On the other hand, using the NFC tag’s encryption, until you authenticate to the tag with the proper secret key, it won’t send you a single bit of data. You cannot clone an encrypted tag unless you know the decryption key. You cannot modify the encrypted tag unless you know the decryption key. Even though it’s a cheap $1 silicon wafer, until you give it the right password, you get no data.

The good news is that newer tags and cards are on the market that have good crypto. NXP originally said they had to come up with their own crypto algorithm because the tags are so low powered and modern robust algorithms weren’t designed to run in such a spartan environment. But by going back in time to the 70s, when we also had less computing power, they found that DES, or it’s modern variant of Triple DES, runs just fine, and that’s what’s used on the new MIFARE Ultralight C, the new-gen coin-sized tag. If your use case allows for full-size card, a subway system for example, you can use the MIFARE Plus which uses 128 bit AES, a solid modern cipher with a good key length.

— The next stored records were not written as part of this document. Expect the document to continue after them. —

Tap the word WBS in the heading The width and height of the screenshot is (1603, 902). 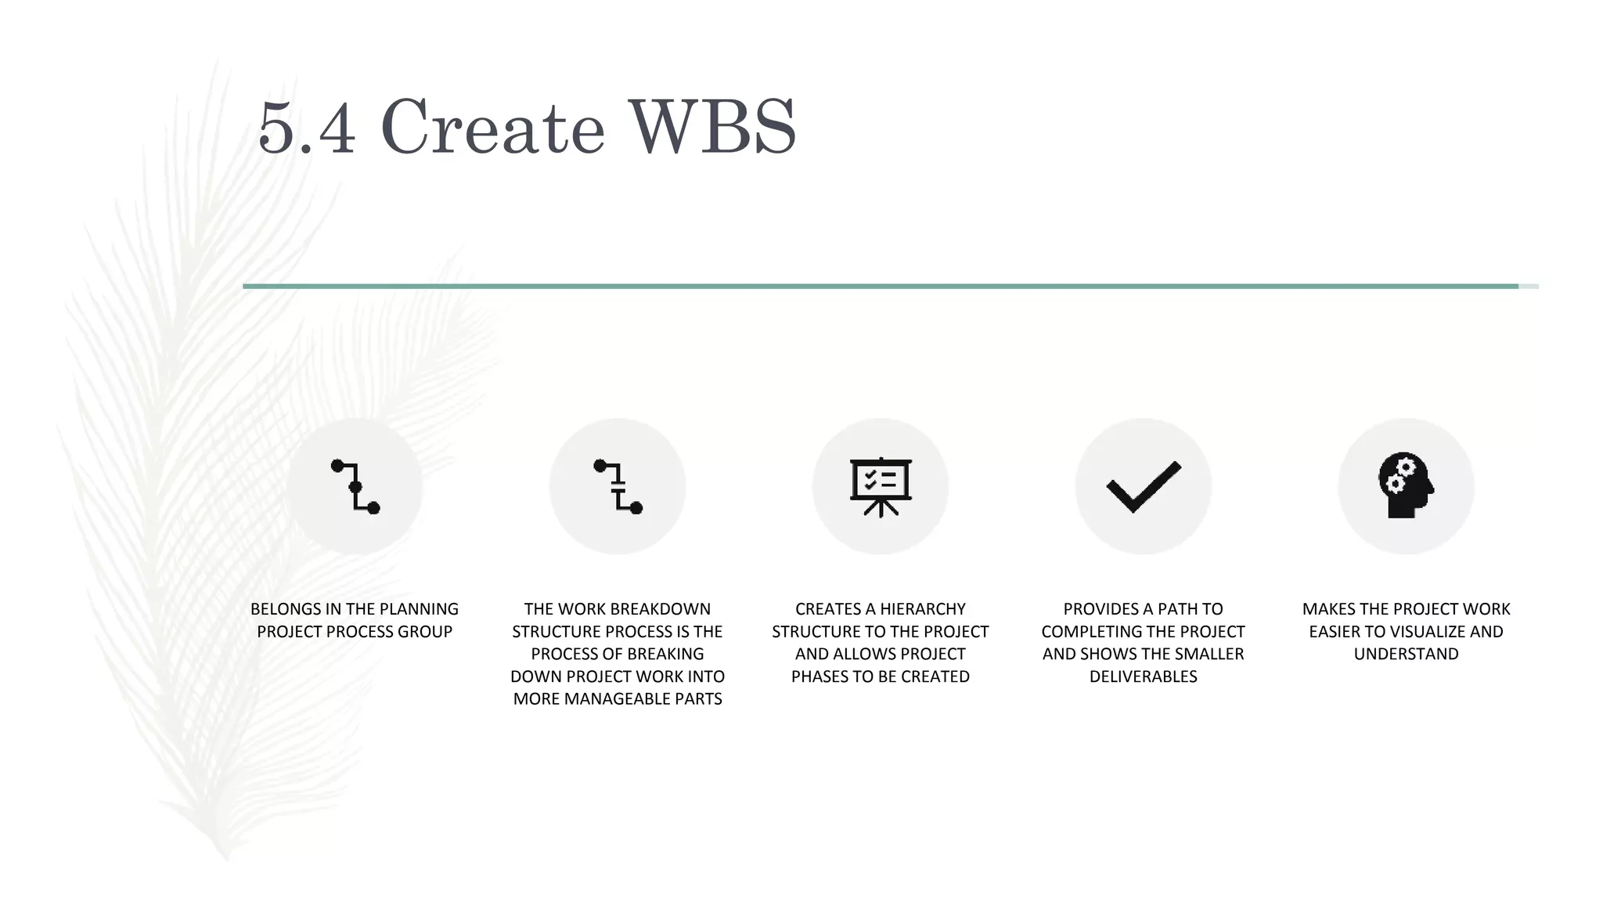(712, 128)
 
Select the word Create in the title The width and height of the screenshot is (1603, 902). (493, 128)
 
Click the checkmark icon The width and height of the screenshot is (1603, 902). (1143, 486)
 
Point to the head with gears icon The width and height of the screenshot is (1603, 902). (1406, 486)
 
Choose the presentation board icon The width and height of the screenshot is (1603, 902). (881, 486)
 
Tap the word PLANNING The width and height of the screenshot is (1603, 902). (419, 609)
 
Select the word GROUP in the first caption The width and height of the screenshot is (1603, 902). (428, 632)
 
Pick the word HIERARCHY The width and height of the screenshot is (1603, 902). (923, 609)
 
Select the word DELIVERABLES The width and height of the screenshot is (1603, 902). (1143, 676)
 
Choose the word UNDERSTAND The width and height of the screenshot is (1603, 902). (1406, 654)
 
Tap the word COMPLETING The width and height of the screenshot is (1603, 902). (1091, 632)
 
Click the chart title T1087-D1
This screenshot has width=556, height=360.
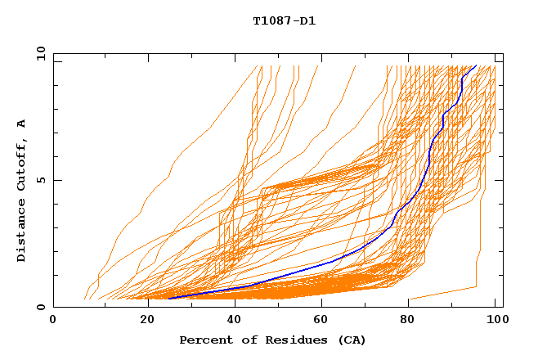coord(284,20)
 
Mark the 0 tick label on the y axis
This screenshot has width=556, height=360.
coord(39,307)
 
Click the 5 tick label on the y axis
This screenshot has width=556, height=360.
coord(39,180)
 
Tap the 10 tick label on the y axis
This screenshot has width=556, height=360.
coord(39,53)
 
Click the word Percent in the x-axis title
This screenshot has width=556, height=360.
coord(202,340)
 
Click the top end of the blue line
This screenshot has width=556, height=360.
coord(476,65)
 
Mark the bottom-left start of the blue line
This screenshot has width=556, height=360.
coord(168,299)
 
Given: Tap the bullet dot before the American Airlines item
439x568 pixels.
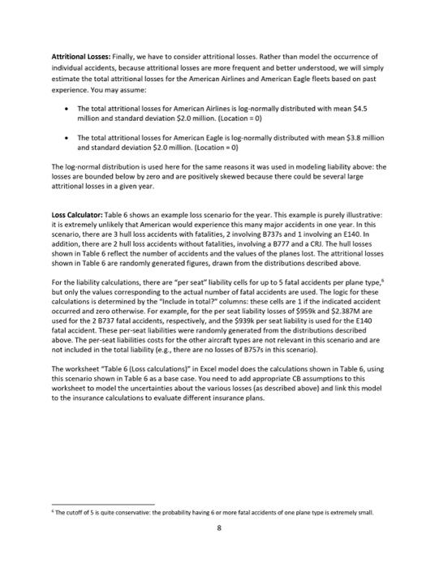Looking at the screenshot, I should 62,107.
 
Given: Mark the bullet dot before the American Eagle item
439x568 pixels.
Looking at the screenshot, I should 62,139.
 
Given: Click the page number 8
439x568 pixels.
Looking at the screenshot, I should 219,527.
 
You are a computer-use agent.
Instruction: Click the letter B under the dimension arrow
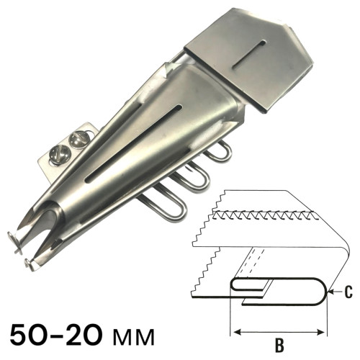279,346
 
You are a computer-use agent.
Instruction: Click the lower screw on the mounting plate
60,155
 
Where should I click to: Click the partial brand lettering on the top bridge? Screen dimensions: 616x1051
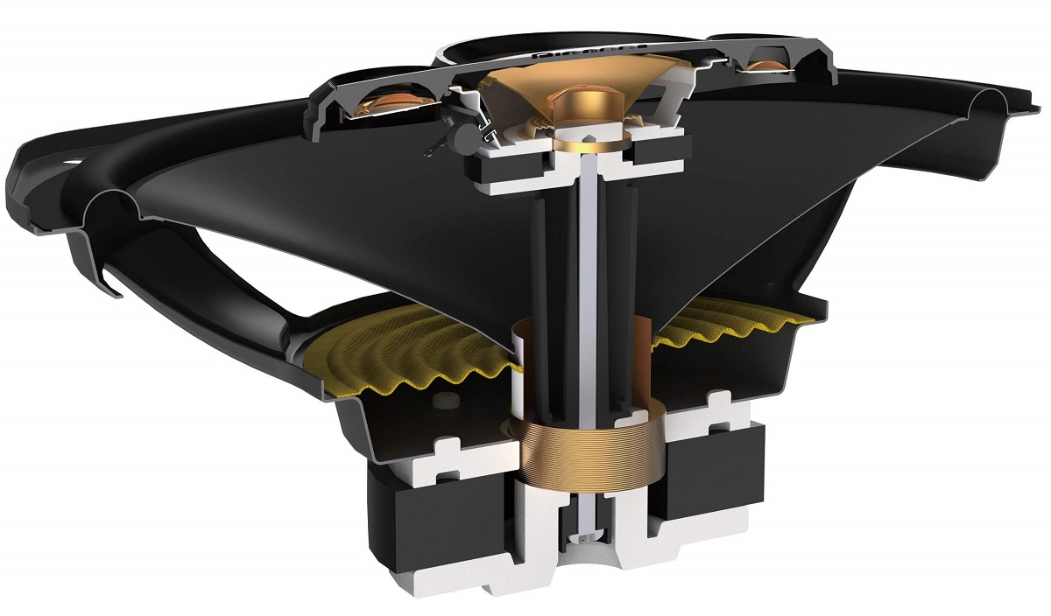coord(561,51)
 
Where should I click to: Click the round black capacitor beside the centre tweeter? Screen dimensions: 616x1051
coord(455,131)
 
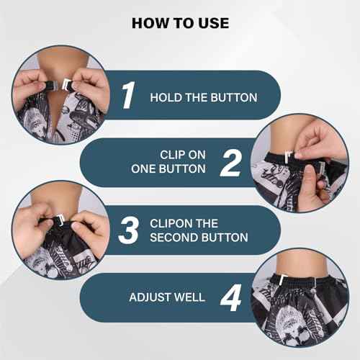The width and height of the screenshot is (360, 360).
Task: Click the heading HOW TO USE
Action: pos(180,22)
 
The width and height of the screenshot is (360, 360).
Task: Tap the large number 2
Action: pos(230,163)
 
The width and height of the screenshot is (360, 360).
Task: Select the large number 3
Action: pos(127,230)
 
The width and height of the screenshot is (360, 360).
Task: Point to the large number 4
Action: pos(230,297)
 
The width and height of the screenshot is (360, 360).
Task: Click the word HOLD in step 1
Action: pos(166,96)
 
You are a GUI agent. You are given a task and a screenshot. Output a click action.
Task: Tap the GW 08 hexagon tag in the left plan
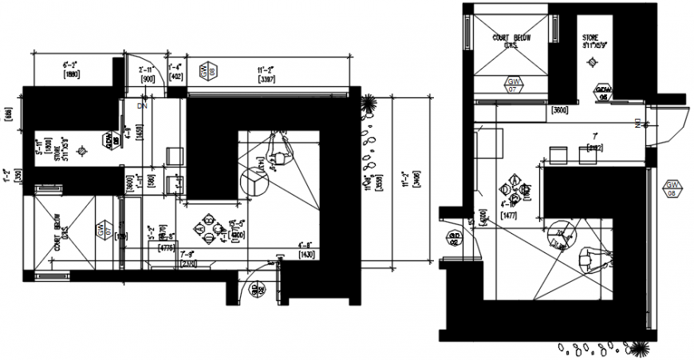(x=207, y=71)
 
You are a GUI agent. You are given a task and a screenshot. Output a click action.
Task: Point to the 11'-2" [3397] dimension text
(x=266, y=73)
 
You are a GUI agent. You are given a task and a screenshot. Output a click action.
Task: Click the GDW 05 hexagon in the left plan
(x=109, y=140)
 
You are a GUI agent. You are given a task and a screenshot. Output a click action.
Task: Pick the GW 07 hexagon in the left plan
(x=101, y=230)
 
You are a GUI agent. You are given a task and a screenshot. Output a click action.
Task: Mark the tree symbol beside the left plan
(x=369, y=103)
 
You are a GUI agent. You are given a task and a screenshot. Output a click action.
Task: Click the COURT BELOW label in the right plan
(x=511, y=40)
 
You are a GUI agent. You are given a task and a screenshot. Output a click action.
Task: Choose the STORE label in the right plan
(x=590, y=41)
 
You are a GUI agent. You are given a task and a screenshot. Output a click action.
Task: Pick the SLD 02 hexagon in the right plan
(x=454, y=239)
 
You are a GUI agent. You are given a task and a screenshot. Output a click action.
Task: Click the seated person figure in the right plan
(x=591, y=257)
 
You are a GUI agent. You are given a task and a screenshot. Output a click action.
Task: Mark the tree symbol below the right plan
(x=639, y=348)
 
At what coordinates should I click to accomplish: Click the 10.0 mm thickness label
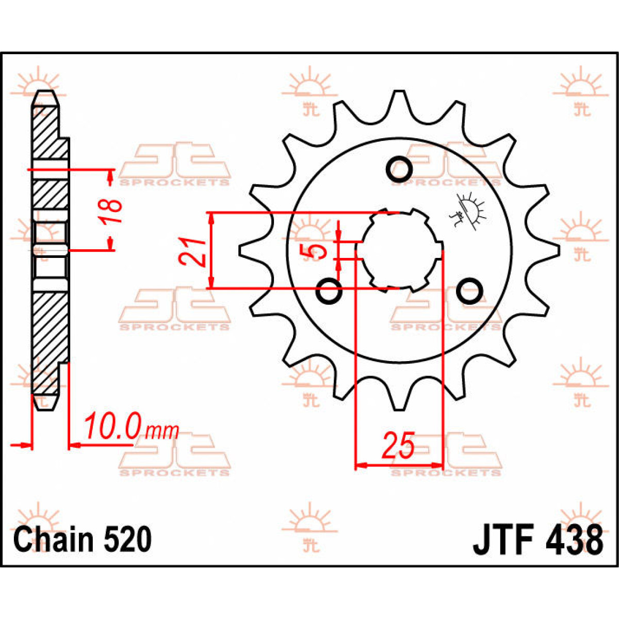pos(131,426)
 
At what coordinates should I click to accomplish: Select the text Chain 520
pos(83,540)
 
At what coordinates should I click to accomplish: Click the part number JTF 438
pos(537,540)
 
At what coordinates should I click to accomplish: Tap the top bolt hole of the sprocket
pos(399,168)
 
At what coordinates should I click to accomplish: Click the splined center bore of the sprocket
pos(399,251)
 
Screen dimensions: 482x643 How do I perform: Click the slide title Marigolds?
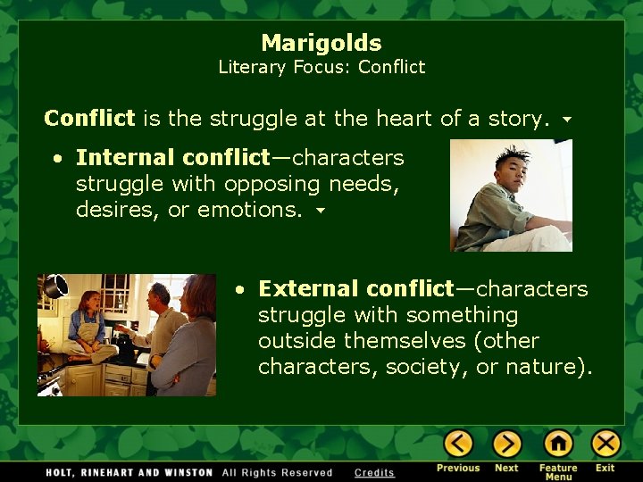click(322, 43)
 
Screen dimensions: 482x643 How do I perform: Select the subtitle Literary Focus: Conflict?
click(322, 67)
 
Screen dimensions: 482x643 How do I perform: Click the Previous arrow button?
click(458, 444)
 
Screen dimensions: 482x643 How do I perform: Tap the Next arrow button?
click(506, 444)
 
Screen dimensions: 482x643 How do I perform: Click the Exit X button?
click(605, 444)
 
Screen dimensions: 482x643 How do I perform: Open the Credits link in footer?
click(373, 472)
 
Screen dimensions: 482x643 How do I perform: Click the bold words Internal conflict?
click(171, 158)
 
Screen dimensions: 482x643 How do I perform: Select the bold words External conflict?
click(355, 289)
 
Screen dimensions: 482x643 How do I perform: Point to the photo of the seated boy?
click(511, 195)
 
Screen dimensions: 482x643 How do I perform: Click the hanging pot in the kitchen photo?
click(55, 287)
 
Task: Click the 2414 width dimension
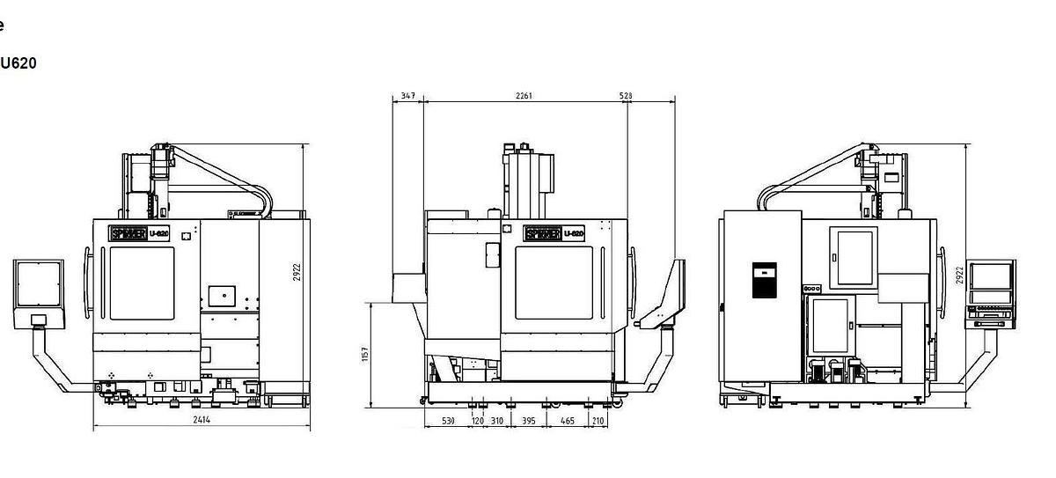tap(202, 421)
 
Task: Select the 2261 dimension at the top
tap(524, 95)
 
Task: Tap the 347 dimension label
tap(407, 95)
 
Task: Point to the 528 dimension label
tap(626, 95)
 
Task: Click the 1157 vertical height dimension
tap(365, 354)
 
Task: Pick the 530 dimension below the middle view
tap(448, 422)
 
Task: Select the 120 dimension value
tap(478, 422)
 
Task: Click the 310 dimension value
tap(497, 422)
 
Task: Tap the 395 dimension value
tap(529, 422)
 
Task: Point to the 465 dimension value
tap(568, 422)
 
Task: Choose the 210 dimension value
tap(598, 422)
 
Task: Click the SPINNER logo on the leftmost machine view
tap(128, 234)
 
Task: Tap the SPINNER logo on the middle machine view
tap(541, 234)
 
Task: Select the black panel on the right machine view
tap(764, 280)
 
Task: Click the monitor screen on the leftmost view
tap(39, 284)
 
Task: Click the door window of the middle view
tap(553, 282)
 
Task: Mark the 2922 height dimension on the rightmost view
tap(960, 275)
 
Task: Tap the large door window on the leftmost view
tap(142, 283)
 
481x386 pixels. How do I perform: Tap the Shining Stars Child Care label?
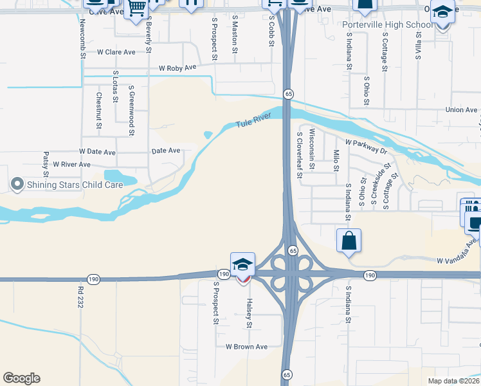[x=74, y=185]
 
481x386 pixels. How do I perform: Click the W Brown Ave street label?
[x=246, y=347]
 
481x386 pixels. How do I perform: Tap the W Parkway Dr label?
[x=367, y=146]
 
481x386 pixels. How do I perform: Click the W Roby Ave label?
[x=177, y=68]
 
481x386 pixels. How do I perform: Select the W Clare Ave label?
[x=116, y=51]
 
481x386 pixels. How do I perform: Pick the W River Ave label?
[x=72, y=165]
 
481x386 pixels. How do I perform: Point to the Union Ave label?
[x=461, y=110]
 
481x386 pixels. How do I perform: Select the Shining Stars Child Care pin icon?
[x=17, y=185]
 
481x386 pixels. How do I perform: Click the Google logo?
[x=21, y=378]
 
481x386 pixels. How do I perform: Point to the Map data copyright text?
[x=453, y=380]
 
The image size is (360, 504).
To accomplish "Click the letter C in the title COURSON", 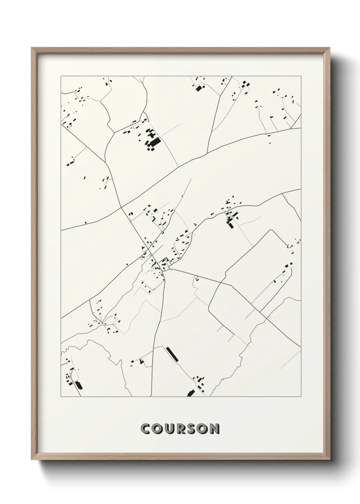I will tap(146, 429).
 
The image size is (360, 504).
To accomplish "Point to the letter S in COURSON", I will tap(193, 429).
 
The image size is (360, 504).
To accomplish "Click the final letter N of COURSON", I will tap(214, 429).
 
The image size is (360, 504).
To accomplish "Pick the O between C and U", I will tap(158, 429).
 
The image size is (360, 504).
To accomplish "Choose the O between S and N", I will tap(203, 429).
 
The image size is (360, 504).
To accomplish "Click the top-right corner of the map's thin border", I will tap(301, 76).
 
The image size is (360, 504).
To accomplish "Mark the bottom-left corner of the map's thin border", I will tap(61, 397).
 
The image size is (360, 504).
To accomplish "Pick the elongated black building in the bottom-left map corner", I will tap(79, 385).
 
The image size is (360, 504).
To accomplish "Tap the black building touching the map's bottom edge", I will tap(191, 393).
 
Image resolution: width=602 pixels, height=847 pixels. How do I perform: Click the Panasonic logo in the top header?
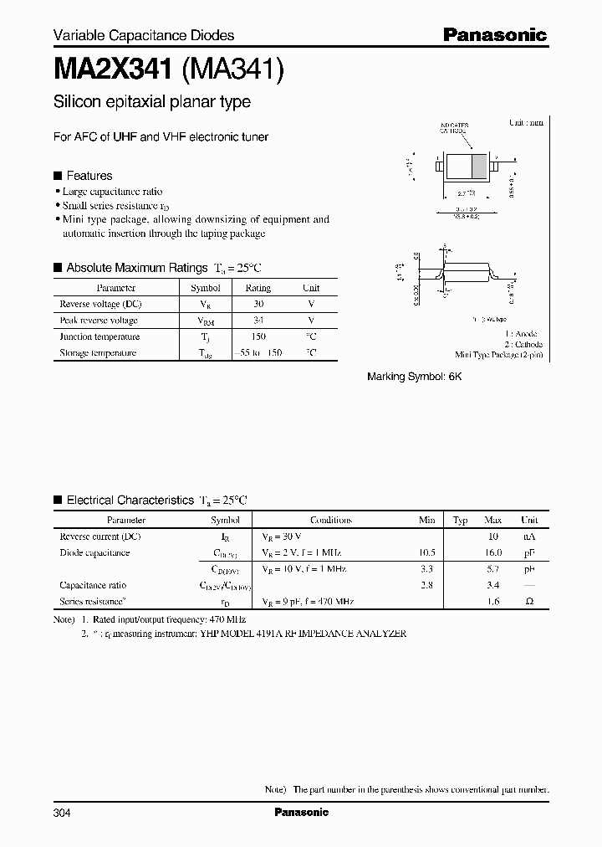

So if I were building an NFC-based secure architecture today, I’d use one or both of those cards. I would also put a password on every page of the card, since there have been attacks that authenticate to one unprotected page and can then induce the card to leak information about the state of the system. (Storage on an NFC tag is divided into pages, conceptually similar to sectors and blocks on a disk.)

Finally, I would stay appraised of any new developments in the NFC tag and reader space, whether it’s new attacks (mostly unsuccessful on recent models) or new hardware (likely to be better as everything gets cheaper/faster/smaller).

I hope this overview was helpful in getting the lay of the land when it comes to NFC. If you want more information on implementing NFC on Android, check out Google’s developer documentation on the topic. I encourage you to buy a pack of NFC tags and start experimenting since your Android device almost certainly has the hardware and software support for NFC. There are a lot of cool things to be done with this technology and I can’t wait to see what gets built in the future!